Namun yang tidak terjadi di masa lalu adalah prasangka yang masih dimiliki sebagian orang terhadap anak perempuan.
Laporan mengenai pembunuhan bayi saat ini jarang terjadi, namun meskipun ilegal sejak tahun 1994, aborsi berdasarkan jenis kelamin merupakan hal yang umum.
Di beberapa wilayah India Utara, mendengarkan lagu daerah tradisional yang dinyanyikan pada saat melahirkan yang disebut sohar, membawa kegembiraan atas kelahiran anak laki-laki. Bahkan di tahun 2024 ini, penyanyi lokal berusaha mengubah lirik lagunya untuk merayakan kelahiran anak perempuan.
Saat kami sedang syuting film dokumenter, dua bayi perempuan ditemukan ditinggalkan di Katihar – satu di semak-semak, satu lagi di pinggir jalan, berusia beberapa jam. Kemudian satu orang meninggal. Satu lagi disiapkan untuk diadopsi.
Sebelum Monica meninggalkan Bihar, dia mengunjungi bayi ini Di pusat adopsi khusus di Katihar.
Dia mengatakan bahwa dia dihantui oleh kesadaran bahwa meskipun pembunuhan terhadap bayi perempuan telah menurun, namun kasus penelantaran terhadap anak perempuan masih terus terjadi.
“Itu sebuah siklus… Aku bisa melihat diriku di sana beberapa tahun yang lalu, dan sekarang ada gadis sepertiku lagi.”
Tapi ada juga kesamaan yang membahagiakan.
Sepasang suami istri di negara bagian Assam di timur laut kini telah mengadopsi seorang bayi laki-laki.
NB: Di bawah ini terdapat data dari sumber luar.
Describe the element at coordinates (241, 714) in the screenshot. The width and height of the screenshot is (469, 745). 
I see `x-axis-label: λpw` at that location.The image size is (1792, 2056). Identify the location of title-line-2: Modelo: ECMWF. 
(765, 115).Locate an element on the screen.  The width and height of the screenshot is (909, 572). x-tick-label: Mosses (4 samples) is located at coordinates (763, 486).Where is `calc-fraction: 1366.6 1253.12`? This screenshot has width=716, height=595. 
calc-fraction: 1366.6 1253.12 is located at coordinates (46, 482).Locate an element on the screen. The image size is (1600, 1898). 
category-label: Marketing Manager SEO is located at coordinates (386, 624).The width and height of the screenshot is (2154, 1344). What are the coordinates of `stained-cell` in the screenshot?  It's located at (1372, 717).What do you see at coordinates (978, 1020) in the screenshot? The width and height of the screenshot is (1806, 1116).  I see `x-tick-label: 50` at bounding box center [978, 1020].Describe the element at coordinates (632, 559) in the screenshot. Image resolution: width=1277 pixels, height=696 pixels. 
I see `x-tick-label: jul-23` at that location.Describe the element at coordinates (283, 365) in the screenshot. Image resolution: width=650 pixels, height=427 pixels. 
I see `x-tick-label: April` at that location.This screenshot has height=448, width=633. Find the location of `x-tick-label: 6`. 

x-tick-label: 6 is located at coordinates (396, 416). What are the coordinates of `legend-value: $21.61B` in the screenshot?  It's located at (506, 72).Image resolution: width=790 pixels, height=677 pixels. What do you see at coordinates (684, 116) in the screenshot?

Mereka menamainya Eedha yang artinya kegembiraan.
“Kami melihat fotonya dan kami yakin – bayi yang ditinggalkan satu kali tidak dapat ditinggalkan dua kali,” kata Gaurav, yang ayah angkatnya adalah seorang perwira di Angkatan Udara India.
Setiap beberapa minggu Gaurav mengirimiku video kejenakaan terbaru Eda. Saya terkadang membaginya dengan Monica.
Melihat ke belakang, menghabiskan 30 tahun untuk cerita ini bukan hanya masa lalu. Ini tentang menghadapi kenyataan yang tidak menyenangkan. Masa lalu tidak bisa diubah, tapi bisa diubah.
Dan dalam transformasi itu, masih ada harapan.